BOISE – Republican candidate for Idaho state schools superintendent Sherri Ybarra said in a televised debate Wednesday night that she’s running for the office in part to “repay Idaho” for her own failure to vote in any Idaho general election since she moved to the state in 1996.
“I’m so glad you asked me that because that is one of the reasons that I’m here tonight. It is easy to complain about the past and get complacent. It is harder to step forward and say, you know what, that’s why I’m here, because I have not been very good at my civic duties and I want to repay Idaho,” Ybarra said. “It will not happen again.”

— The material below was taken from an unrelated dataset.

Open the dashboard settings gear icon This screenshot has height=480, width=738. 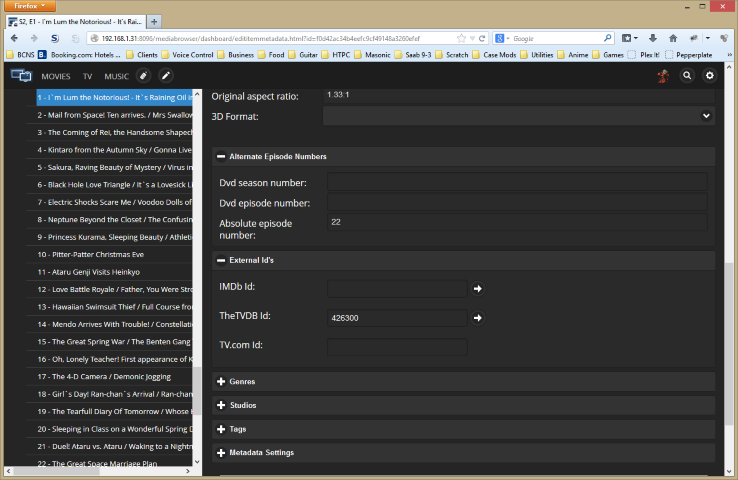(x=710, y=75)
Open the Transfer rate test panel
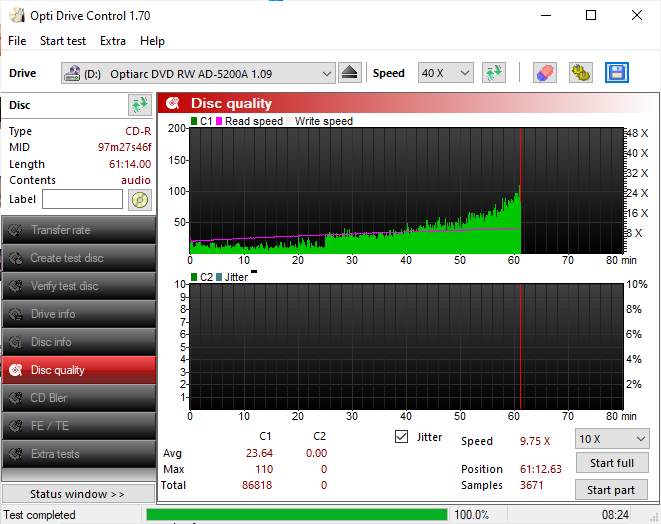This screenshot has height=524, width=661. pos(79,230)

Idaho Education News revealed Ybarra’s full voting record on Tuesday; she had earlier defended her failure to vote in the 2012 election in which Idaho overturned a controversial package of school laws by saying that everyone misses an election from time to time.
Democratic candidate Jana Jones said students should be prepared both academically and in “the importance of being engaged in their community and voting.”
“It’s really important that when we look at leadership and how we define leadership, we look at people that are also role models for what we want our public and our students to be able to do,” she said. “I have always voted and always will continue to vote.”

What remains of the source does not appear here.